Directory templates can contain their own rendering configuration in a special file called .stubb.json. This file is a JSON file that conveniently stores a template's unique configuration so that one does not have to manually specify a bunch of command-line flags each time they wish to generate a stub from it. The following are a list of valid .stubb.json fields:

"defaults": { ... }

Key-value map of default substitution parameters to use for parameters that aren't supplied via the -s option. This field can be ignored with the --no-defaults option.

"render_hidden": bool

Boolean determining whether to render hidden files or not. Can be overridden with the --hidden and --no-hidden options. Defaults to false.

"follow_symlinks": bool

Boolean determining whether to render symlinks by following them or by creating a new symlink that points to a path that was determined by performing text substitution on the template symlink's target. Can be overridden with the --follow-symlinks and --no-follow-symlinks options. Defaults to true.

"copy_perms": bool

Boolean determining whether to the copy the permissions of a template file to its stub when rendering it. Can be overridden with the --copy-perms and --no-copy-perms options. Defaults to false.

OPTIONS

-d|--template-dir=dir

Specify a directory to search for templates in. This option can be used multiple times to specify multiple different directories. This option works on top of the STUBB_TEMPLATES environment variable.

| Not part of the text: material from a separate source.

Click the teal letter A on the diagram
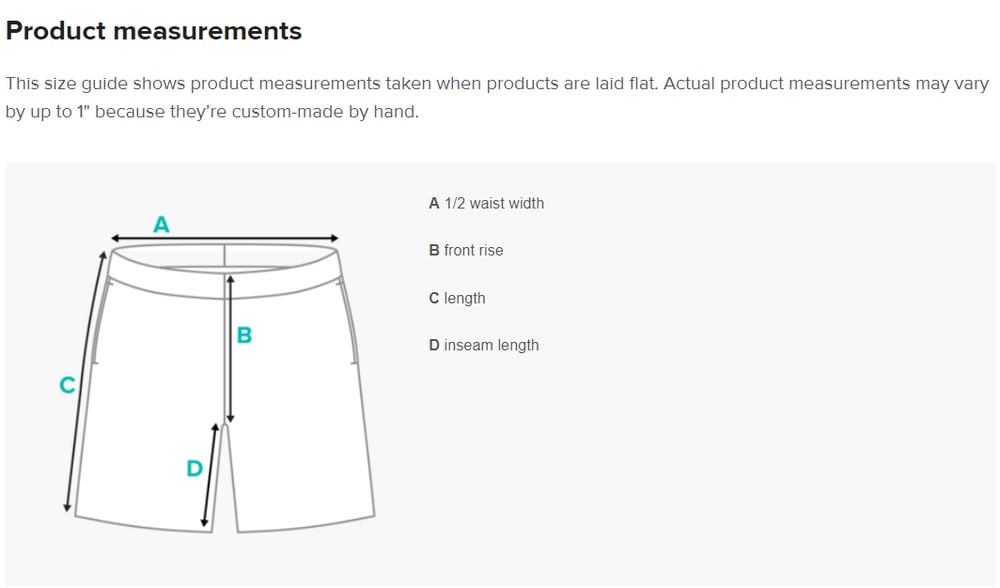Image resolution: width=1000 pixels, height=588 pixels. point(161,225)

By default, stubb will search for templates in ~/.stubb.

-t|--template=template

Specify the template to use for batch file creation. Command-line arguments will be interpretted as a list of stub files to create from the given template.

-s|--substitute=params

Supply substitution parameters to stubb. params is a string of comma-seperated key-value pairs of targets and their corresponding substitution, seperated by a "fat comma" (=>).

As an example, the following option will replaced prgnam targets with "abc", prgver with "0.01", and srcnam with "abc-0.01".

-s "prgnam => abc, prgver => 0.01, srcnam => abc-0.01"

Commas preceded by a backslash will be interpretted as literal commas and not be used to split parameters.

This option can be used multiple times to supply multiple different parameter strings, if you would prefer that to supplying one single parameter string.

-a|--hidden
-A|--no-hidden

Enable/disable the rendering of hidden files in stub directories. Default is to not render hidden files.

-c|--copy-perms
-C|--no-copy-perms

Enable/disable the copying of the template files' permissions when rendering stub files. Default behavior is to not copy permissions.

Enable/disable the following of symlinks in template directories. If disabled, stubb will create new symlinks in the stub directory that point to paths that are determined from performing text substitution on the targets of the original template symlinks. Default behavior is to just follow symlinks.

-U|--no-defaults

Disable the use of any default substitution parameters provided in a template's .stubb.json.

-I|--no-config

Ignore the .stubb.json configuration file if it is present in a directory template.

-l|--list

Print a list of substitution targets in the given template.

-q|--quiet

Disable informative output.

-h|--help

Print stubb's usage message and exit.

-v|--version

Print stubb's version and copyright information, then exit.

ENVIRONMENT

STUBB_TEMPLATES

Colon-seperated list of directories for stubb to search for templates in.

FILES

~/.stubb

Default directory stubb searches for templates in.

AUTHOR

Written by Samuel Young, <samyoung12788@gmail.com>.

This project's source can be found on its Codeberg page. Comments and pull requests are welcome!

COPYRIGHT

Copyright (C) 2025 Samuel Young

This program is free software: you can redistribute it and/or modify it under the terms of the GNU General Public License as published by the Free Software Foundation, either version 3 of the License, or (at your option) any later version.